_提供テキスト_

§ §

図9】伝送路切り替えにかかるシンボルタイミングカウント値の説明図である。
図10】伝送路Aから伝送路Bへ切り替わる際のカウント値の説明図である。
図11】伝送路切り替えと余り値との関係を示す説明図である。
図12】サンプリング誤差に対する平均二乗誤差の特性図である。
図13】従来の2ルート送信システムのブロック図である。
図14】従来のゼロクロス検出法の説明図である。
【発明を実施するための形態】
【0035】
以下、図面を参照して本発明の実施形態に係る伝送装置を説明する。但し、以下に示す実施形態は本発明の技術思想を具体化するための伝送装置を例示するものであって、本発明をこれらに特定するものではなく、特許請求の範囲に含まれるその他の実施形態のものにも等しく適用し得るものである。
【0036】
[第1実施形態]
本発明の第1実施形態に係る伝送装置について、図1図11を参照して説明する。図1は伝送装置のブロック図であり、図2はシンボルデータの模式図である。送信システム10のMOD(Modulation)11へ入力されるシンボルデータは、図2に示すようにフレーム50の先頭に既知情報となる同期信号51が配置され、その同期信号51の後尾には情報信号52が付加されたフレーム構成で、サイクリックに伝送される。
【0037】
この信号はMOD11により位相変調となるPSK(Phase shift keying)方式や、位相振幅変調となるQAM(Quadrature Amplitude Modulation)方式などにより変調が行われ出力される。この変調信号はハイブリッド分配器12により、伝送路A向けの伝送信号と、伝送路B向けの伝送信号に分配され、伝送路接続コネクタ13Aを介して伝送路Aから、又は、伝送路接続コネクタ13Bを介して伝送路Bからそれぞれ送信される。
【0038】
受信システム20では、伝送路Aおよび伝送路Bと伝送路接続コネクタ21A,21Bを介してハイブリッド合成器23に入力される。この時、一方の伝送路、特に限定されるものではないが、図1の例では伝送路Bに、受信信号をスルーもしくは減衰させるアッテネータ22が挿入される。このアッテネータ22の減衰量は特に限定されるものではないが0~20dBの任意の値が設定される。
【0039】
合成された受信信号はDEM(Demodulator)24により復調され、ロールオフフィルタを介してベースバンド信号r(t)がDEM24から出力される。ベースバンド信号r(t)は、M倍サンプリング部30において、インターポレーションによりM倍(例えば32倍)にオーバーサンプリングされ、信号ro(t)が得られる。同期フレーム相関器部32及びその前段に配置したAGC(Auto Gain Control)部31により、信号ro(t)と同期信号51との相関値cd(t)を取得する。AGC部31を同期フレーム相関器部32の入力側に配置することにより、同期フレーム相関器部32の出力値は正規化されるので、両伝送路に受信電力の差が生じていても正規化した相関値が得られるので、相関ピーク位置検出部・ピーク間カウンター値計測部33では、使用している伝送路に関わらず同一値として認識することが可能となる。

§ §

_対象の記録_
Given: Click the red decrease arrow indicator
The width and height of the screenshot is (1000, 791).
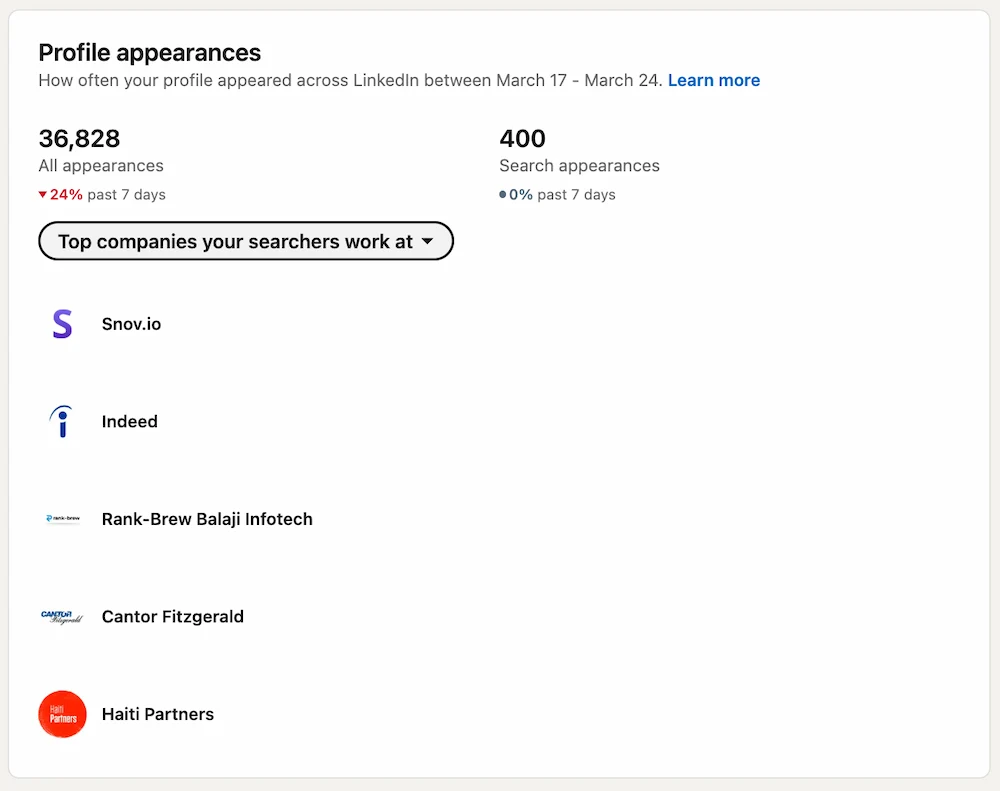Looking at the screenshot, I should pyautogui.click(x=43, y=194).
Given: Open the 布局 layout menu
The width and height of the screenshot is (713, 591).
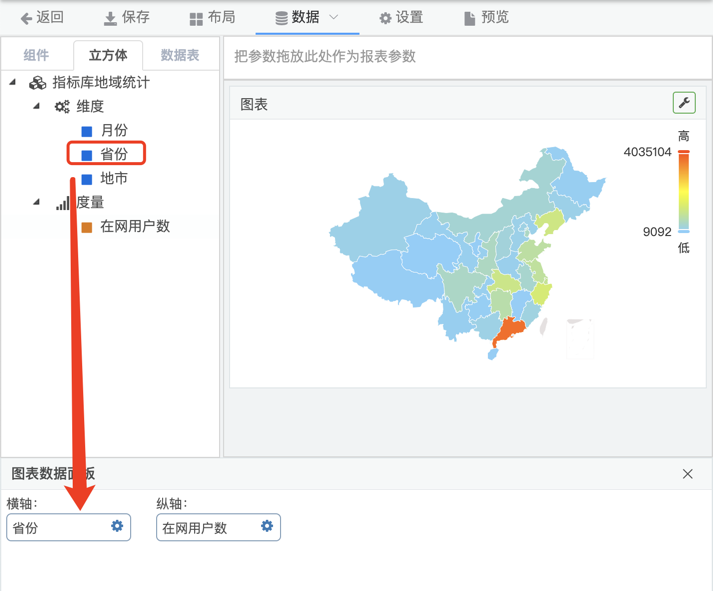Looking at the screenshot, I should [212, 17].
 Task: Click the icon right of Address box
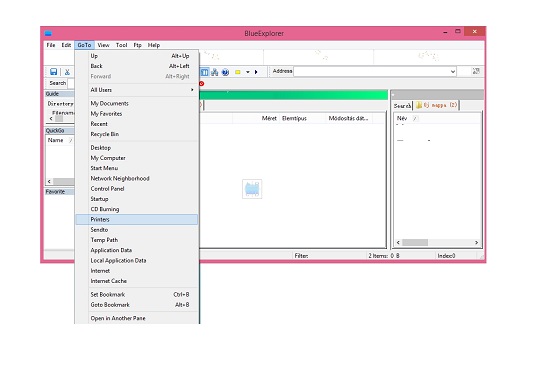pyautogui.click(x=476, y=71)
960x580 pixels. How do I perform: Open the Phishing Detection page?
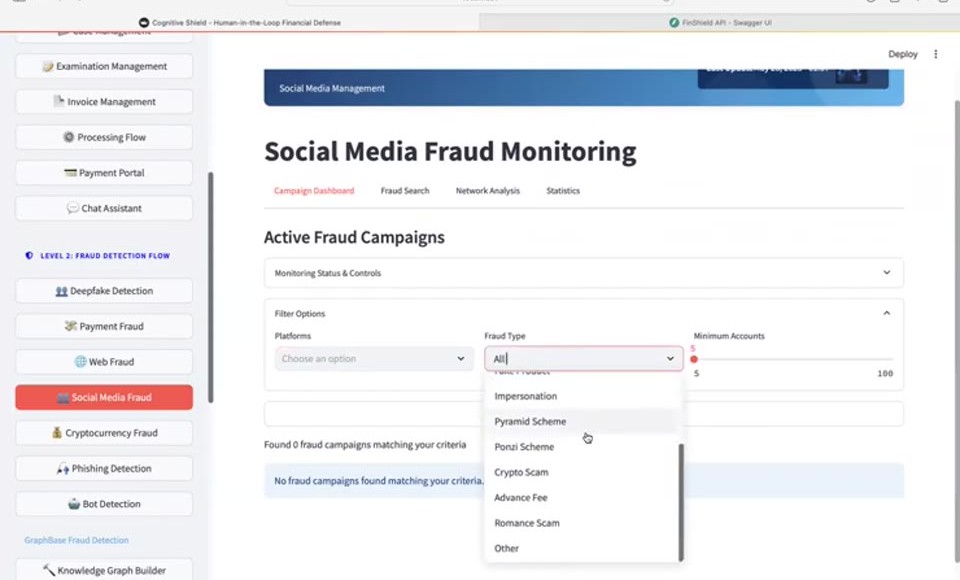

§ §

_目的 1_
伝送装置に関するテキストの「図9】伝送路切り替えにかかるシンボルタイミングカウント値の説明図である。」から「図13】従来の2ルート送信システムのブロック図である。」までを、「伝送路切り替え」を「経路切り替え」に置き換えて書き直してください。
_目的 2_
記録の最初の行から「Looking at the screenshot, I should [212, 17].」を含む行までを、両端の行も含めてそのまま繰り返してください。画像は回答に含めないでください。
このテキストと記録は互いに関係がありません。

_最終結果 1_
図9】経路切り替えにかかるシンボルタイミングカウント値の説明図である。
図10】伝送路Aから伝送路Bへ切り替わる際のカウント値の説明図である。
図11】経路切り替えと余り値との関係を示す説明図である。
図12】サンプリング誤差に対する平均二乗誤差の特性図である。
図13】従来の2ルート送信システムのブロック図である。

_最終結果 2_
Given: Click the red decrease arrow indicator
The width and height of the screenshot is (1000, 791).
Looking at the screenshot, I should pyautogui.click(x=43, y=194).
Given: Open the 布局 layout menu
The width and height of the screenshot is (713, 591).
Looking at the screenshot, I should [212, 17].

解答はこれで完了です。